Abstract

The effect of the anion size and electronegativity of halide-based anions (Cl^-, Br^-, I^-, and BF₄^-) on the interionic interaction in 1-ethyl-3-methylimidazolium-based ionic liquids (ILs) C₂mim X (X = Cl, Br, I, and BF₄) is studied by a combined approach of experiments (Raman, IR, UV-vis spectroscopy) and quantum chemical calculations. The fingerprint region of the Raman spectra of these C₂mim X ion-pairs provides evidence of the presence of the conformational isomerism in the alkyl chain of the C₂mim⁺ cation. The Raman and IR bands of the imidazolium C₂-H stretch vibration for C₂mim X (X = Cl, Br, I, and BF₄) were noticeably blue-shifted with the systematic change in size of anions and the electronegativity. The observed blue shift in the C₂-H stretch vibration follows the order C₂mim BF₄ > C₂mim I > C₂mim Br > C₂mim Cl, which essentially indicates the strong hydrogen bonding in the C₂mim Cl ion-pair.
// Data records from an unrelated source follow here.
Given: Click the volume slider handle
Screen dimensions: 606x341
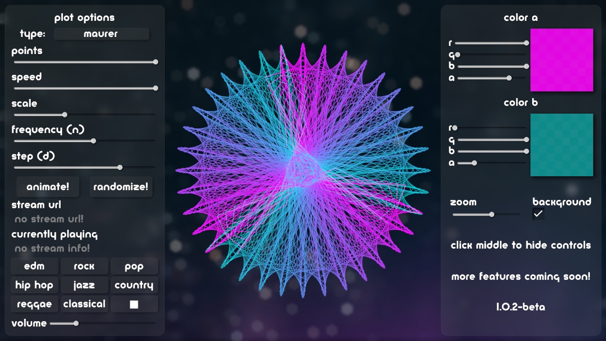Looking at the screenshot, I should click(x=76, y=323).
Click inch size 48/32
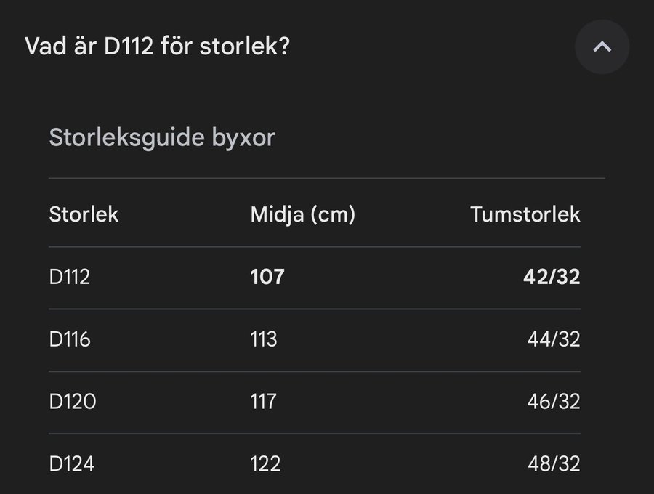Screen dimensions: 654x494 (x=554, y=463)
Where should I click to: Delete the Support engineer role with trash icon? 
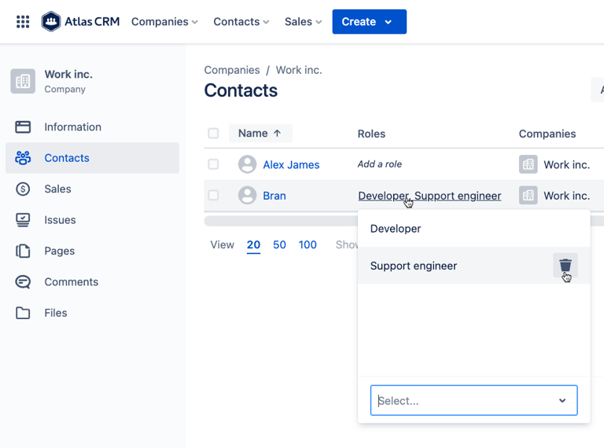565,266

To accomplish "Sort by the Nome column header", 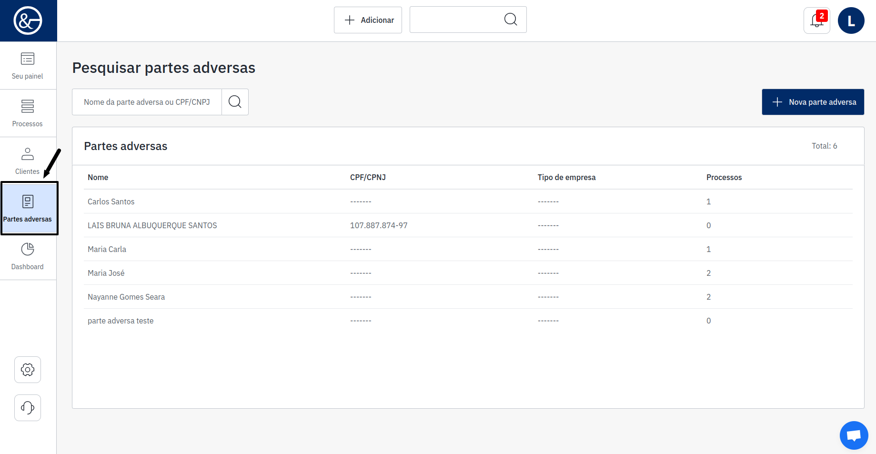I will pos(98,177).
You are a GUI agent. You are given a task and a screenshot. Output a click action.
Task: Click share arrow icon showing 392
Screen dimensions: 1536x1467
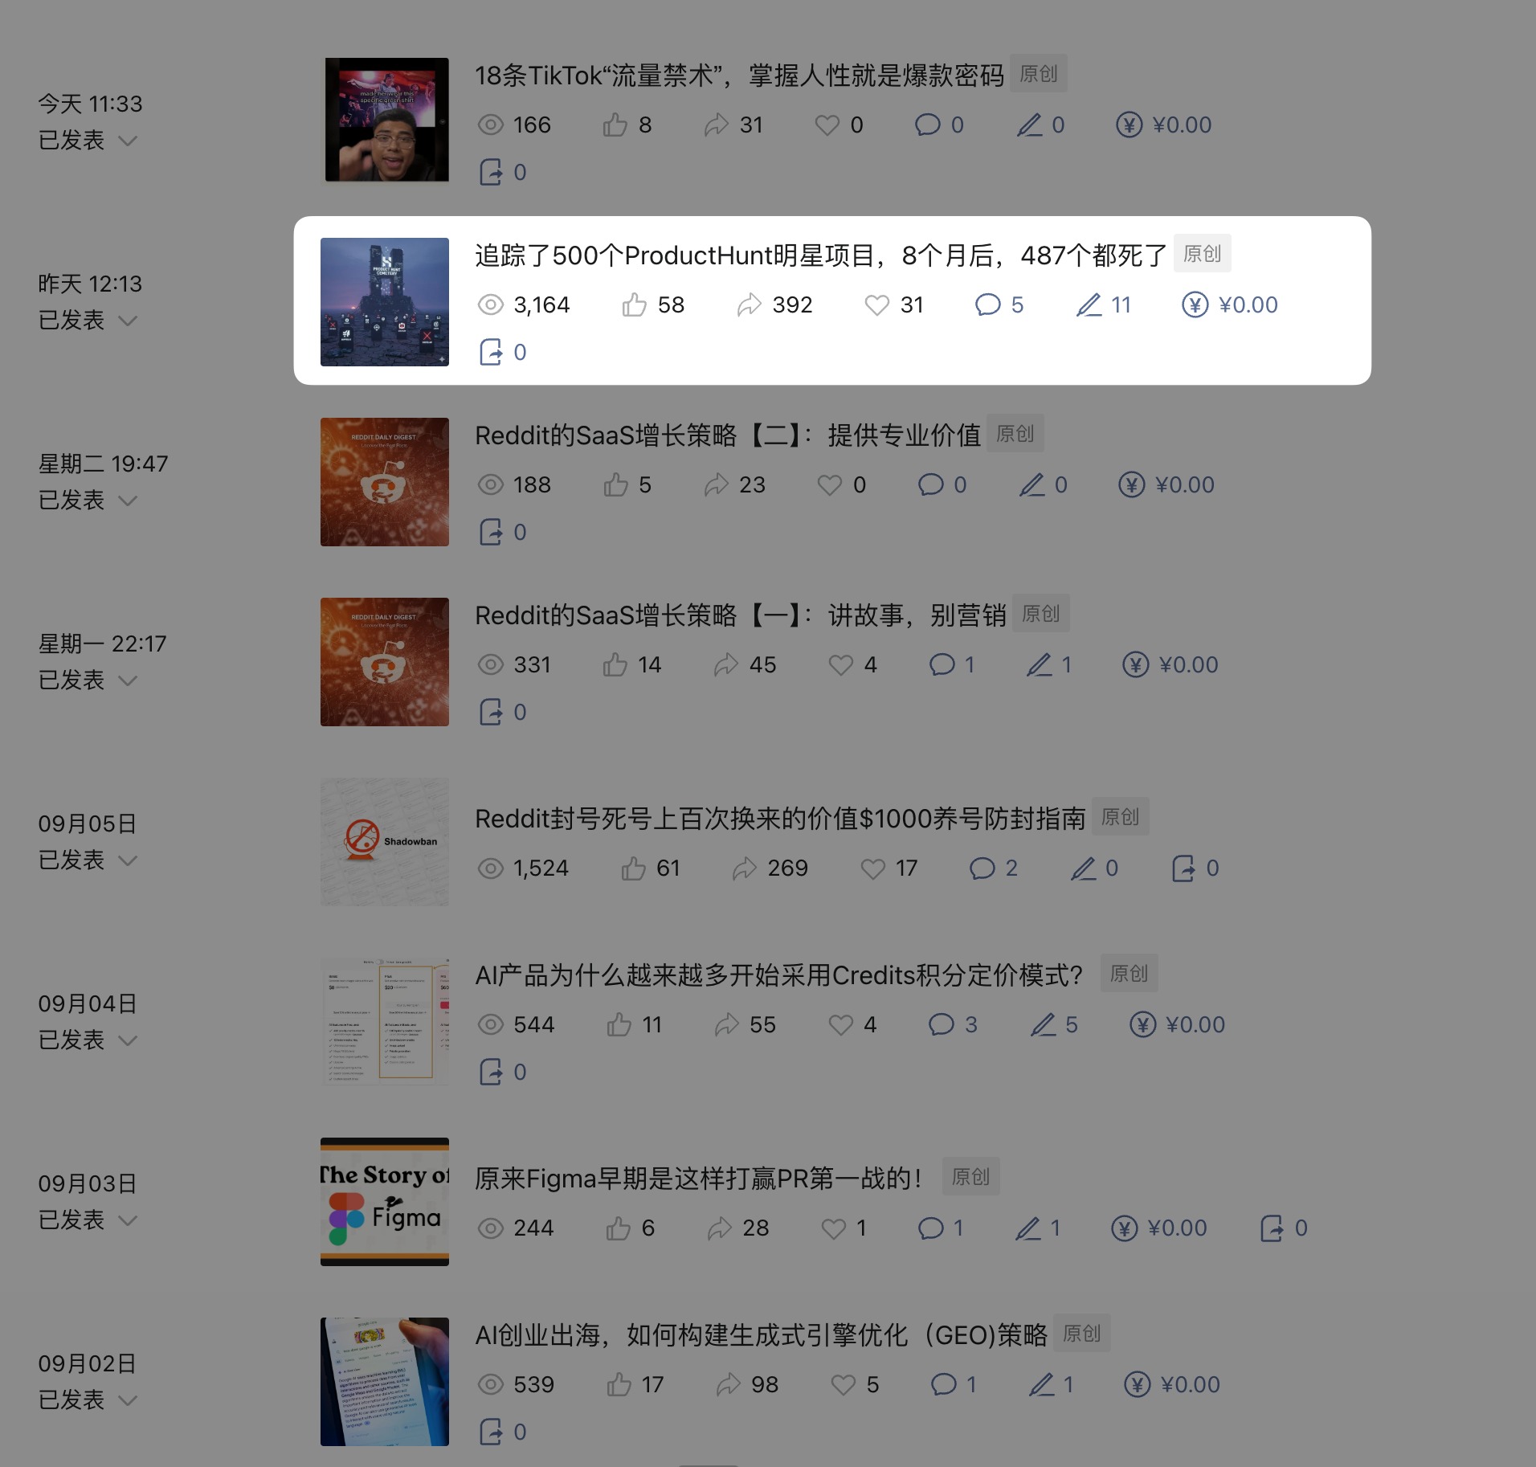pos(749,305)
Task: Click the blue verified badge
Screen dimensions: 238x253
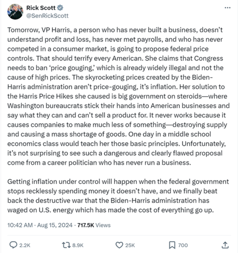Action: pyautogui.click(x=60, y=8)
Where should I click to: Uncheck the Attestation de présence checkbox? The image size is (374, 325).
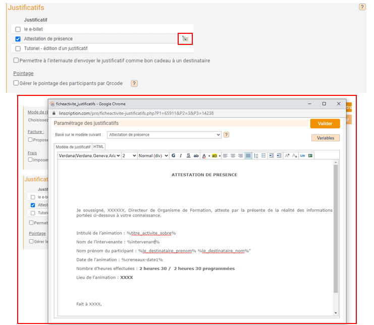click(18, 39)
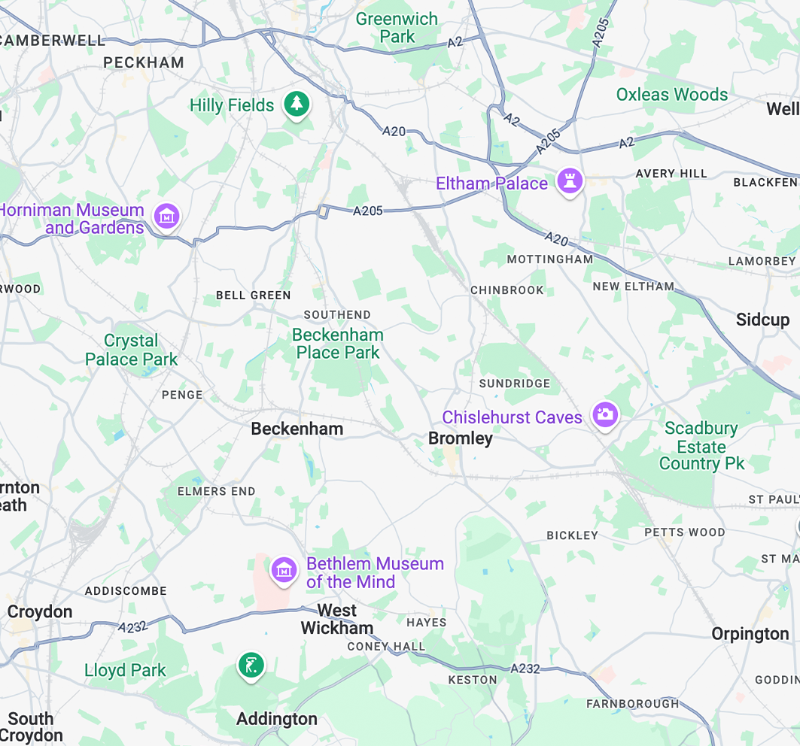Open the Bethlem Museum of the Mind pin
The height and width of the screenshot is (746, 800).
(284, 571)
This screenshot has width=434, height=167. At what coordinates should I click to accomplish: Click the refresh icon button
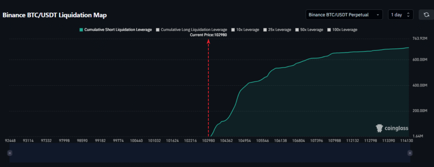coord(426,15)
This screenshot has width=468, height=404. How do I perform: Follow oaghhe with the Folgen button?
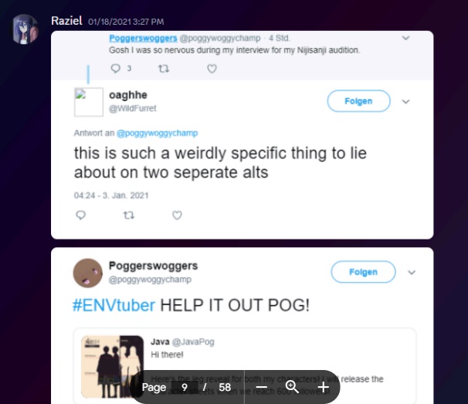click(x=358, y=101)
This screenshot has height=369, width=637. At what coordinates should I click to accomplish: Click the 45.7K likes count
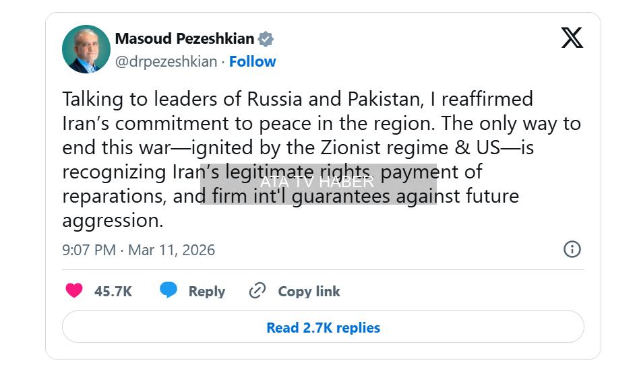[x=113, y=292]
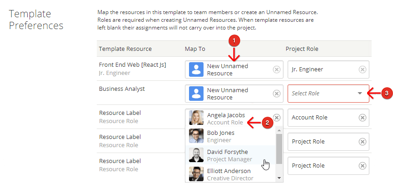Clear Business Analyst mapped resource

coord(276,94)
DFT calculations predict at least four configurations for the cation-anion interaction. On the basis of relative optimized energies and basis-set-superposition-error (BSSE) corrected binding energies for all ion-pair configurations, the most active site for the anion interaction was found at the C₂H position of the cation. Besides information about the C₂H position, our DFT results give insights into the anion interaction with the ethyl and methyl chain of the cation, which was also confirmed experimentally [ Chem. Commun. 2015 , 51 , 3193 ]. The anion interaction at the C₂H site of the cation favors a planar geometry in C₂mim X for X = Cl, Br, and I; however, for BF₄, the system prefers a nonplanar geometry where the anion is located over the imidazolium ring. TD-DFT results were used to analyze the observed UV-vis absorption spectra in a more adequate way giving insights into the electronic structure of the ILs. Overall, a reasonable correlation between the observed and the DFT-predicted results is established.